Opdrachten:
**1.** Tot welke gemeente behoort het plan dat de planregels omschrijven?
**2.** Herhaal letterlijk het stuk uit de planregels dat begint bij "Hoofdstuk 4.    Overgangs- en" en eindigt bij "aan de Maas.".

Aangeleverde tekst:
------
Artikel 3    Groen    
Artikel 4    Recreatie    

Hoofdstuk 3    Algemene regels    
Artikel 5    Anti-dubbeltelregel    
Artikel 6    Algemene gebruiksregels    
Artikel 7    Algemene afwijkingsregels   

Hoofdstuk 4.    Overgangs- en slotregels    
Artikel 8    Overgangsrecht    
Artikel 9    Slotregel    



 
Hoofdstuk 1.    Inleidende regels

Artikel 1.    Begrippen

1.1    plan:
Het bestemmingsplan Camping Venloseweg 110, Horst met identificatienummer NL.IMRO.1507.BPHOVENLOSEWEG110-VA01 van de gemeente Horst aan de Maas.

1.2    bestemmingsplan:
De geometrisch bepaalde planobjecten met de bijbehorende regels.

1.3    aanbouw:
Een gebouw dat als afzonderlijke ruimte is gebouwd aan een hoofdgebouw waarmee het in directe verbinding staat, welk gebouw onderscheiden kan worden van het hoofdgebouw en dat in architectonisch opzicht ondergeschikt is aan het hoofdgebouw.

1.4    aanduiding:
Een geometrisch bepaald vlak of figuur, waarmee gronden zijn aangeduid, waar ingevolge de regels regels worden gesteld ten aanzien van het gebruik en/of het bebouwen van deze gronden.
------
Gegevensfragmenten:
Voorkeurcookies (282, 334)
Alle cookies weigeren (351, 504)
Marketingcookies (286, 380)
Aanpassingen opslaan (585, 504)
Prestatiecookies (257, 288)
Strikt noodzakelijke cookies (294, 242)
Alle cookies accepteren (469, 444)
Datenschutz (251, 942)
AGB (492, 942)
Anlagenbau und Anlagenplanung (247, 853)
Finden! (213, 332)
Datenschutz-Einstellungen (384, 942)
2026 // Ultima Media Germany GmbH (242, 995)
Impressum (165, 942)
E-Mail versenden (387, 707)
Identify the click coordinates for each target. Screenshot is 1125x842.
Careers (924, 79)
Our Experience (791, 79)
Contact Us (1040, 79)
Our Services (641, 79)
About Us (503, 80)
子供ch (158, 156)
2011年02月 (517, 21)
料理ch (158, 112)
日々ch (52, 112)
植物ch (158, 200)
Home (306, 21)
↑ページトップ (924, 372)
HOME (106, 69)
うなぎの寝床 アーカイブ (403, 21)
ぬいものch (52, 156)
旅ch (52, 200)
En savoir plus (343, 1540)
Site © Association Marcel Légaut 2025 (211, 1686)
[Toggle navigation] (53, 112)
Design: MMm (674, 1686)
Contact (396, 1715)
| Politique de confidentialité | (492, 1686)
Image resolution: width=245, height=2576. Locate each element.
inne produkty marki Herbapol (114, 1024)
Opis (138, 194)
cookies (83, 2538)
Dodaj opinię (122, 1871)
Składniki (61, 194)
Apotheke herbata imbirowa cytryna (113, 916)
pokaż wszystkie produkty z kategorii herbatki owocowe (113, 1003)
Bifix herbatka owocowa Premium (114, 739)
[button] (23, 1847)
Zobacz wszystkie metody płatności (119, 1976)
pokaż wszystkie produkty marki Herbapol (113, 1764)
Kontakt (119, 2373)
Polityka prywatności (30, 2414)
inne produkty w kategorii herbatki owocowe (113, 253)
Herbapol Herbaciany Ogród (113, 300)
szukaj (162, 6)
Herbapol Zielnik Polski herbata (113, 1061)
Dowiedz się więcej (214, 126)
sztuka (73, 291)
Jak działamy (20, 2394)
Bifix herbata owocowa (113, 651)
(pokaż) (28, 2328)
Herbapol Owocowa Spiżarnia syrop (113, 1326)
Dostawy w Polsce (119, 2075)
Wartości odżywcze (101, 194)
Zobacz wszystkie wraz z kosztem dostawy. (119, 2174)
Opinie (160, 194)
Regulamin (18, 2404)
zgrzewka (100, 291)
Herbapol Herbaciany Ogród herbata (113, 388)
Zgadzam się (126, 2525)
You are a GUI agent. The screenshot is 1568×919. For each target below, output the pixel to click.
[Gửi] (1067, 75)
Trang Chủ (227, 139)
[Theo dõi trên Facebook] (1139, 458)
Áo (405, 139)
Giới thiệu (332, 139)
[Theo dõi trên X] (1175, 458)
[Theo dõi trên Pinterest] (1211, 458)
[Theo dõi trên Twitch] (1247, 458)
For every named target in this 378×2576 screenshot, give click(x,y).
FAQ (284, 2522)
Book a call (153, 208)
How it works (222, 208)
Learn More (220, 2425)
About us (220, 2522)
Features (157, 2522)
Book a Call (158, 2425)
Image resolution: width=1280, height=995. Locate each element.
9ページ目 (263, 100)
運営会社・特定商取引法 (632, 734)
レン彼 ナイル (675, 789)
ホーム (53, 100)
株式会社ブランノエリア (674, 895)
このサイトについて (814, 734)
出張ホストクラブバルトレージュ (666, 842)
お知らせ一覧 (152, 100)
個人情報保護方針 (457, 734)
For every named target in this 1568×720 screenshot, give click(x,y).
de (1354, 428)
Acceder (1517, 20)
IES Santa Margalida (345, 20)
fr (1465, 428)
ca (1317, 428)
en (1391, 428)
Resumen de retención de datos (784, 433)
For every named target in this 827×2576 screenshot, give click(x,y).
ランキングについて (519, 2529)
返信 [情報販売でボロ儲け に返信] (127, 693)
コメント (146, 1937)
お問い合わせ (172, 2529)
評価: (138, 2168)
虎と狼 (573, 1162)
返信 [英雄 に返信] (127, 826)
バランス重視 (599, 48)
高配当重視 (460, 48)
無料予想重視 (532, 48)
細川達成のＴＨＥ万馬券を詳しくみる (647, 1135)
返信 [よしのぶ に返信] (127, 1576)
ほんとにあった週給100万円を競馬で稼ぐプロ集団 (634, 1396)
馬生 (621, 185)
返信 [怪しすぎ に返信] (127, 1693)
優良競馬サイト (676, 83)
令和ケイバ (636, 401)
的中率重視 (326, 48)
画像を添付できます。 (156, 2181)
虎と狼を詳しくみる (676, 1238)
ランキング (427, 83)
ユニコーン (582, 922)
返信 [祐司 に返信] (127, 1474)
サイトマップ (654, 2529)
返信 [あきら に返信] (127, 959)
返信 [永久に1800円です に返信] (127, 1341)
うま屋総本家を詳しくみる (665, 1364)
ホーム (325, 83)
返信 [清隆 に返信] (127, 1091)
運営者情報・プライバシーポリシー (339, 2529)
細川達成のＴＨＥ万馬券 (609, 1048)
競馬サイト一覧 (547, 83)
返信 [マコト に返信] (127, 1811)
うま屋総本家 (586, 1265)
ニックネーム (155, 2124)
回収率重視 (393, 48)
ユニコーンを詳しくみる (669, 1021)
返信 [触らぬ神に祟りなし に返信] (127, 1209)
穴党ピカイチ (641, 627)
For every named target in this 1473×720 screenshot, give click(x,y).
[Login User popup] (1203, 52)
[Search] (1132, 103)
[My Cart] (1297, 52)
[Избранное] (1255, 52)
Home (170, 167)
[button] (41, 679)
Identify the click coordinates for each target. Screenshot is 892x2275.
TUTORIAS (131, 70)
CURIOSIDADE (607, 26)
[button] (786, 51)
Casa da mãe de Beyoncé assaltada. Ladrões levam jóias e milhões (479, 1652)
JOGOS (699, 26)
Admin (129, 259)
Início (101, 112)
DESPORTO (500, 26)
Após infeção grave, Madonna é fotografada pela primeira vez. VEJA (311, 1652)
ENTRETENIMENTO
------
Antwoorden:
**1.** De gemeente Horst aan de Maas.

**2.**
Hoofdstuk 4.    Overgangs- en slotregels    
Artikel 8    Overgangsrecht    
Artikel 9    Slotregel    



 
Hoofdstuk 1.    Inleidende regels

Artikel 1.    Begrippen

1.1    plan:
Het bestemmingsplan Camping Venloseweg 110, Horst met identificatienummer NL.IMRO.1507.BPHOVENLOSEWEG110-VA01 van de gemeente Horst aan de Maas.